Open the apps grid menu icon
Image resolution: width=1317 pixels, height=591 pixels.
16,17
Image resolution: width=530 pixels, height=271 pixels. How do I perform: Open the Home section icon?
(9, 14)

------------------------------------

Goal:
Quote all of the data above verbatim, keeping every line intact and in its original order.

Task solution:
Open the apps grid menu icon
Image resolution: width=1317 pixels, height=591 pixels.
16,17
Image resolution: width=530 pixels, height=271 pixels. How do I perform: Open the Home section icon?
(9, 14)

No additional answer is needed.